As a test bed for technology it has moved the benchmark forward. The body needs more refinement for year round use in the Northeast US and less drag. The width in traffic is an issue if top speed is limited to 25 mph. Consider an alternative vehicle such as an electric mountain bike with a fairing for less than $1,500 USD.

Grant-53
2nd March, 2010 @ 01:56 pm PST

it might prove to be useful or trendy rentals on some stretches of sand and sea ...

but at current or even future prices i think i'll invest in new shoes ...

hourglass
2nd March, 2010 @ 05:58 pm PST

If it was cheap I'd like it, but at those prices I don't. Can a single person drive it on their own? You can't beat a bicycle in the end. Just a regular ordinary bike. The most efficient mode of transport ever invented.

Pieter
2nd March, 2010 @ 07:22 pm PST

This has to be the most ridiculous idea I have ever heard. Converting the pedal energy into foreward motion directly is much more efficient than it is to first convert it into electricity (huge loss) which is then stored into batteries (again loss), which is then again converted into foreward motion via an electric motor (again loss).

So it would be much better to just have the whole thing pedal powered instead. But then of course you could not market it like that, right?

Finally, they think they can ask 15k for that?

This is ridiculous and it is ludicrous and it is not going to sell and they will fail.

Skipjack
3rd March, 2010 @ 01:01 am PST

Happy to respond-

* HC has developed a custom user programmable CPU w/ a multiplexing trans-axle to accommodate a bionic interface -- and significantly -- the highest output in the world at 3.1kW. Try that DARPA. There's a ton of black art underneath the deck.

* As far as India (or any other place) to quote Chopra - "a shift in consciousness is a shift in biology" HC will be the provocative firm to suggest that the vapid notion of "buying things with money one does not have to impress people they don't like" and insisting on driving the SUV is a spiritual end-game. We know this as it's happening in the epicenter - right here.

* The first step is actually a platform for an entire line of vehicles.

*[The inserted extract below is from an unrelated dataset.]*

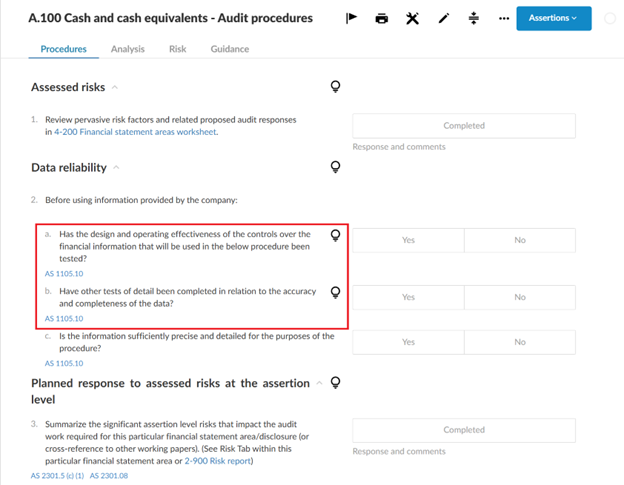Viewport: 624px width, 485px height.
Task: Open the Assertions dropdown
Action: (x=553, y=18)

The HOTTI™ 350kg e-supercar, the FM4 based Dr's w/o Borders model (utilitarian and the pure form of HC) this current platform will take up to a 200hp motor system.

* HC product will be mass produced out of recycled plastics and low-tech versions of our current hardware will be mated to units given out for near free with co-opted branding & distribution partnerships...

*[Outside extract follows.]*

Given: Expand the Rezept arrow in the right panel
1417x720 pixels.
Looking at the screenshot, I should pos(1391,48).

* We have placed the entire auto industry on notice with the Imagine and kids know their parents vehicles are boat anchors... it's about the youth.

chuck_g
3rd March, 2010 @ 08:50 am PST

this vehicle is ridiculous,,, ugly to look at, it looks like something clowns would arrive in, also the price is a joke, so for me, no thanks

robinyatesuk2003
4th March, 2010 @ 03:45 am PST

THEY FORGOT THE MOST IMPORTANT THING: BLACK WINDOWS FOR THAT CASE WHEN A PORCHE HAPPENS TO BE AT THE NEXT LANE ON THE TRAFFIC LIGHTS AND YOU WANT TO HIDE YOUR FACE.

Chris7527
4th March, 2010 @ 09:39 am PST

Great Idea but still in its infancy. I can see many people using something similar but I guess we would like to see a two seater with a narrow frame with some carving mechanism which would make it ride like a motorbike or bicycle. Absurd? Not really, look at the success of the mp3 from Piaggio. Ugly yes but it put few people that were scared of the two wheels on the road. We also need to see a sporting event with some great on/off road vehicle agility. Mad? Maybe... We'll see...

Patrick Luppi
4th March, 2010 @ 03:04 pm PST

I do not believe how STUPID some of these comments are. Obviously seventh graders or something.

Do you kids even have a CLUE what a car costs? Or a backup generator? OR GASOLINE? Yeah, and I'm SURE you've ever done a day's shopping on your little two-wheelers.

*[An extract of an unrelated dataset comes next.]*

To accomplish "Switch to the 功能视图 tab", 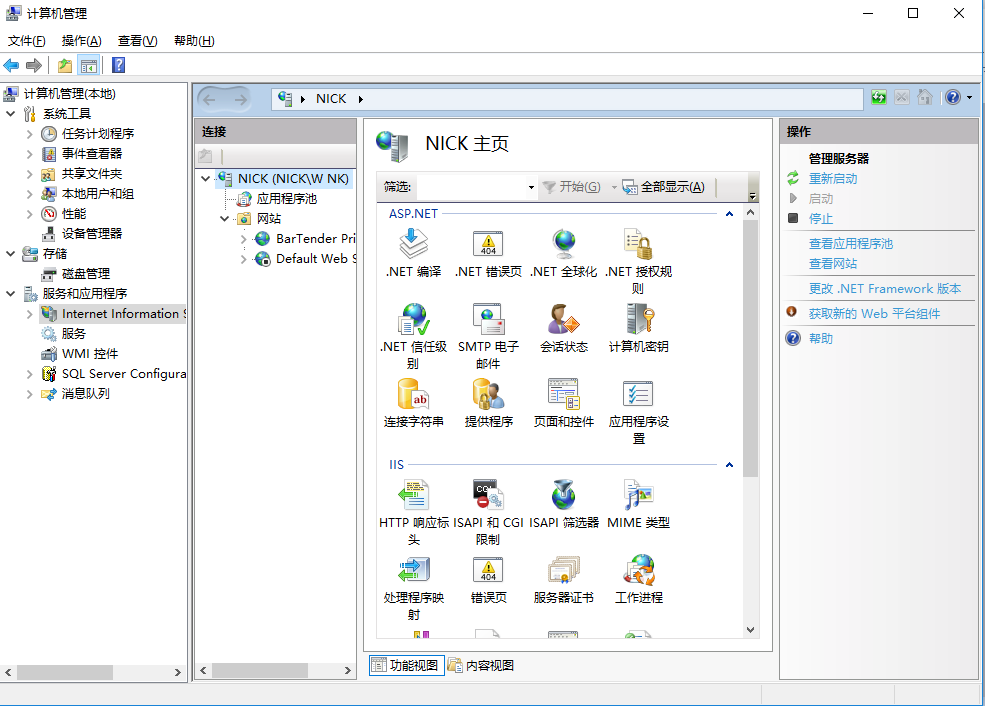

My round-trip to work is 30 miles, and it's a rare day that traffic is moving at better than 30 mph. My car, which cost considerably more than $15K, USED, and never mind the repairs and maintenance, is hardly a gas-duzzler at 28 mph highway (more like 18 in traffic).

You're so full of yourselves; YOU do the math.

Put a roof on it, and I am all over it like a dog on a bone.

Find a way to hook it up to my dog's tail, and SHE'L be all over it like a bone. The faster she wags, the faster the car goes!